── DATA TO USE ──
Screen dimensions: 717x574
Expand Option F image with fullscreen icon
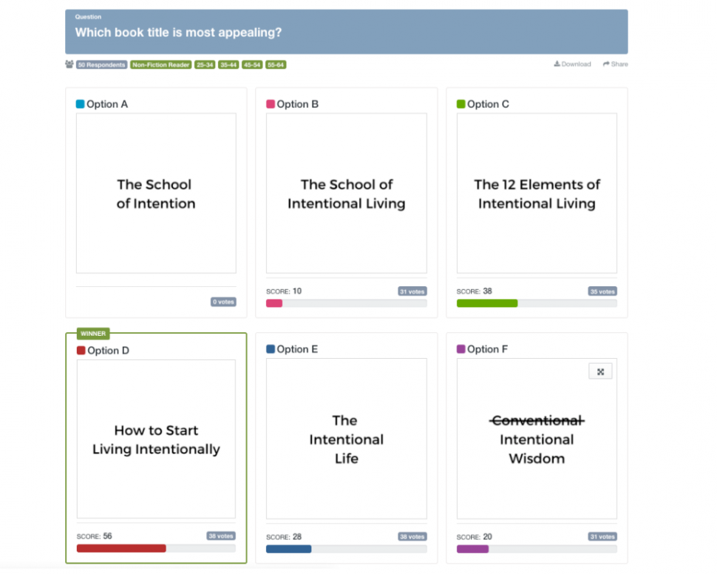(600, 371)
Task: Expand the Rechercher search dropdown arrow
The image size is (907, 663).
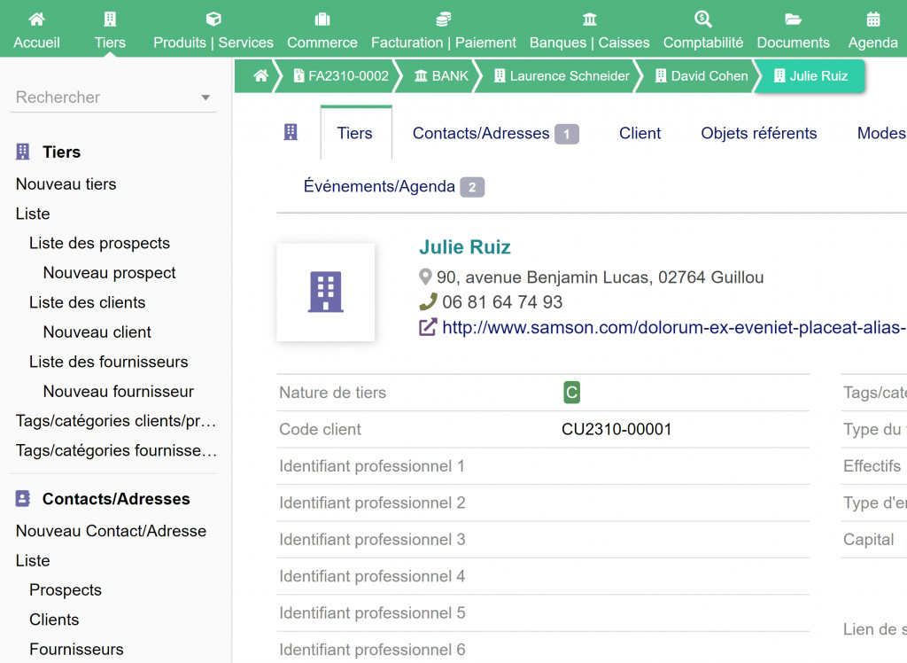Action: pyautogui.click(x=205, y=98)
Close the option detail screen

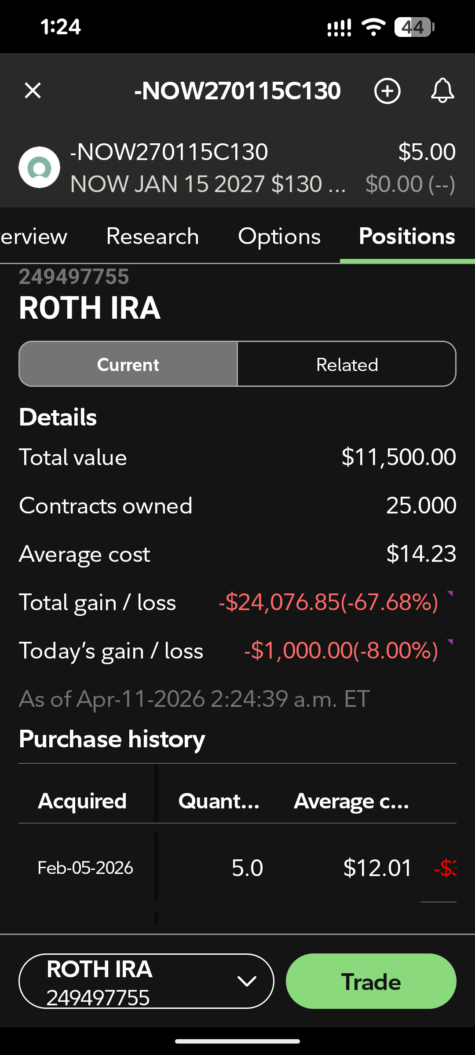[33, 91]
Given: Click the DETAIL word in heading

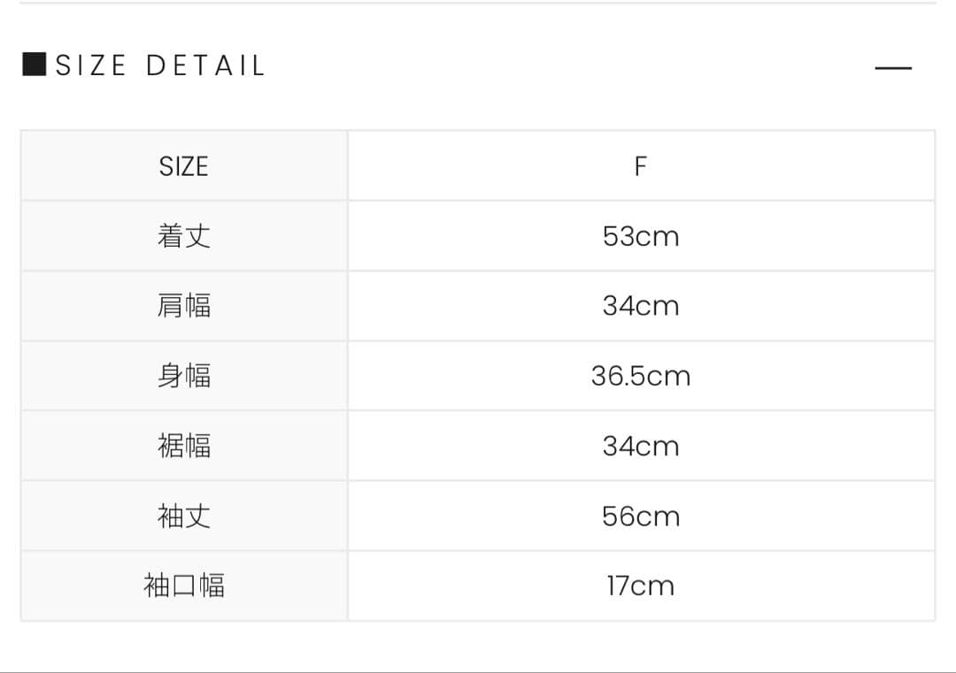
───
PROBLEM TO WORK ON
Repeat all of the data above word for word, minus the pictures.

OUTPUT OF THE EXERCISE
Screen dimensions: 717x574
Expand Option F image with fullscreen icon
(600, 371)
Task: Expand the Rechercher search dropdown arrow
The image size is (907, 663).
Action: pyautogui.click(x=205, y=98)
Close the option detail screen

[33, 91]
Given: Click the DETAIL word in heading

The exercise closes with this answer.